Buena Hits With Game on Line

A few dozen fans who are left out in the cold at the big game in Ventura get only a glimpse but root the Bulldogs to victory.

February 04, 2001|MIKE BRESNAHAN | TIMES STAFF WRITER

VENTURA — Then there was the other game. . . .

Long before Buena High fended off Narbonne in a battle of the No. 1 and 3 girls' basketball teams in the nation, the jousting started outside the doors of the Buena gym.

Tickets were $5, but they were priceless to fans who tried to snare one.

If you waited to buy them at the door Saturday night, you were pretty much out of luck . . . and out of the gym.

Jim Shearman, a 74-year-old native of Niles, Mich., stood underneath a "Need 2 Tickets" cardboard sign he created when he realized demand was soundly defeating supply.

Shearman grew up a few miles outside South Bend, Ind., but never had trouble getting into football games while standing outside Notre Dame Stadium in the 1940s.

"Guys who came down from Chicago would say, 'Hey, kid, you want a ticket?' " Shearman said.

Shearman had no such luck Saturday night, watching the game through open doors in front of the gym.

Not two feet from him was Jimmy Thompson, a truck-driver from Oxnard who brought to the game his daughter, Jazzmine, a freshman on the Rio Mesa basketball team.

Like Shearman, he got no farther than the front door, despite his efforts to make a security guard at the back door $20 richer.

"He wouldn't go for it," Thompson said. "I wanted [my daughter] to see all these girls with all the hype. I wanted her to see the competition. We came early, but we came too late."

The gathering outside missed being part of a game that practically went without a hitch, despite concerns of over-crowding.

The biggest problem was the heat inside the gym, which caused a few spectators to feel light-headed.
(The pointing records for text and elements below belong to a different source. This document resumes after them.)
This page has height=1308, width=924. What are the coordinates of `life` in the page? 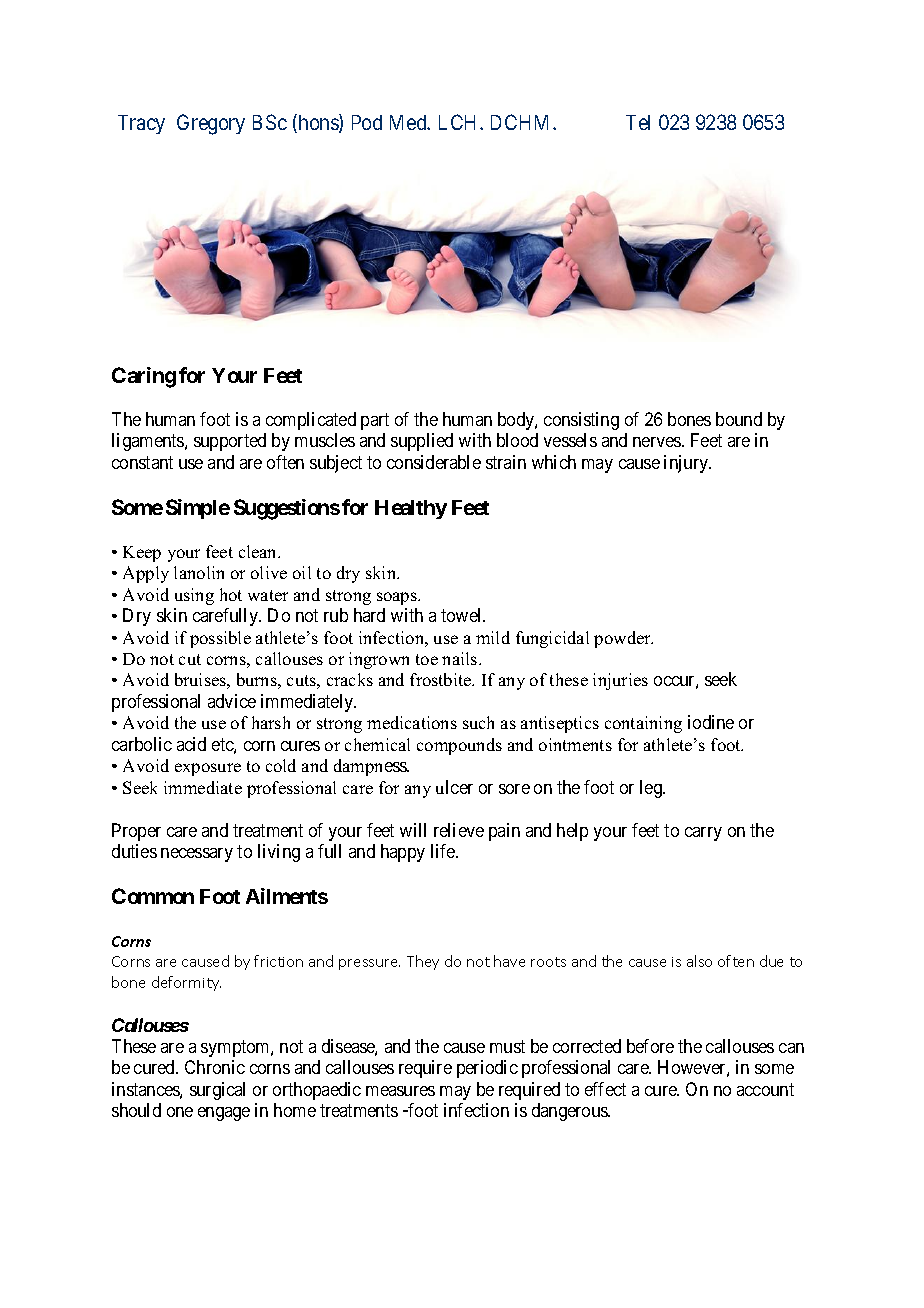 It's located at (444, 851).
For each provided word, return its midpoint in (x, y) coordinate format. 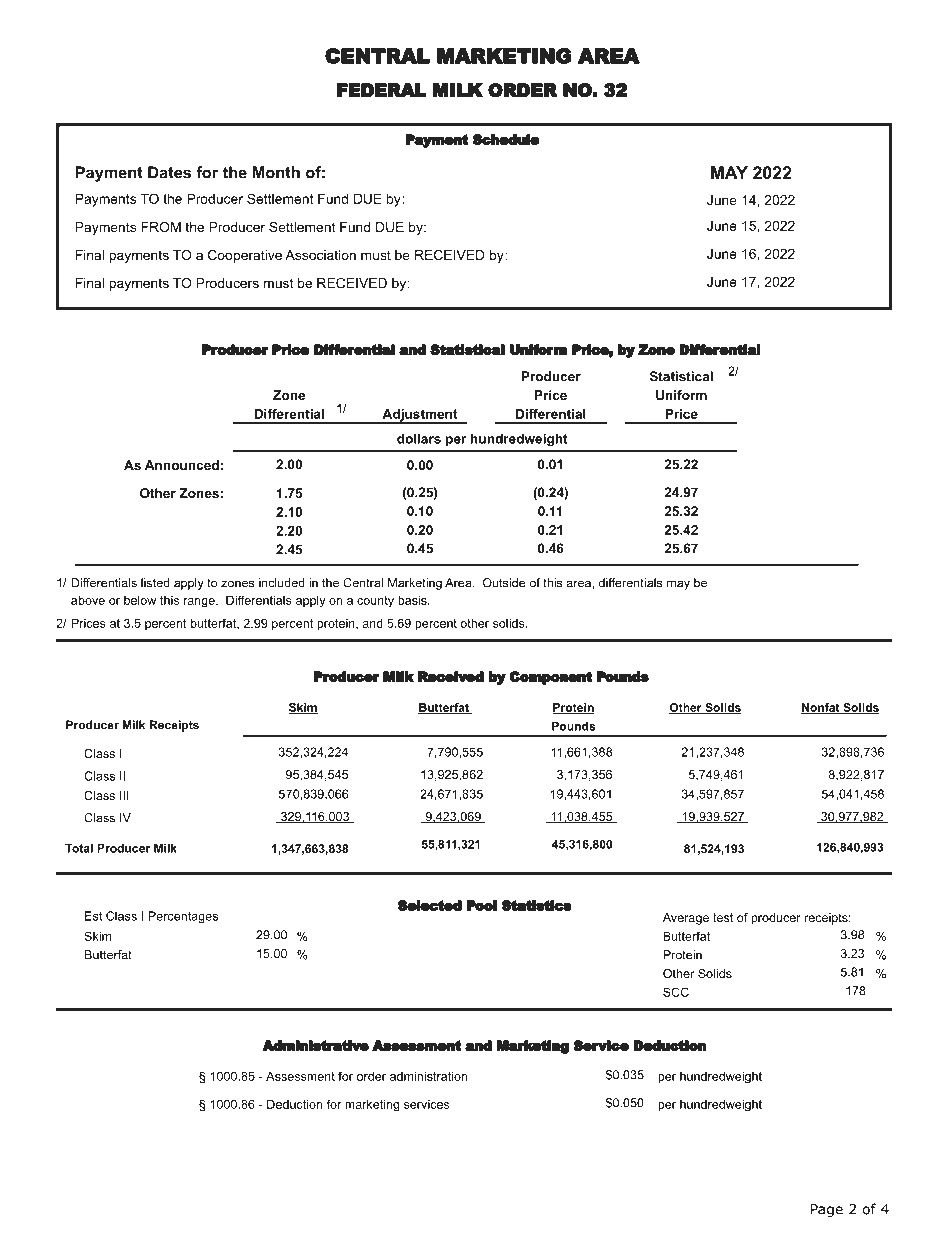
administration (428, 1076)
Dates (169, 172)
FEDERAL (382, 90)
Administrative (315, 1045)
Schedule (506, 139)
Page (827, 1210)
No treatment was administered. No other obstacles had to be cleared.

"The crowd is basically mellow," said John Turner, a sergeant with the Ventura Police Dept. "This isn't the type of crowd that causes concern."

Even the Ventura Fire Dept. had no complaints despite the gym being at its 1,400-person capacity.

Greg Abille, an inspector with the department, had two major responsibilities--to make sure exits were kept clear and to ensure the existence of "shuffle room," enough space for people to maneuver through the lobby.

He did have one other dilemma: Abille, a resident of Ventura, graduated from Narbonne in 1980.

"I don't know who to root for," he said.

It was obvious who the outdoor onlookers were cheering for. As Buena pulled away for a 71-61 victory, a roar erupted from the group of people, which had reached nearly 30.

They won't have a ticket stub to keep as a souvenir, but they could probably get by with saying they were at the biggest basketball game in region history.

Besides, they didn't have that bad of a deal, said Buena assistant principal Jim McAleney, as he looked outside from the packed inside.

"Those might be some of the better seats in the house in that it's not so stifling," he said.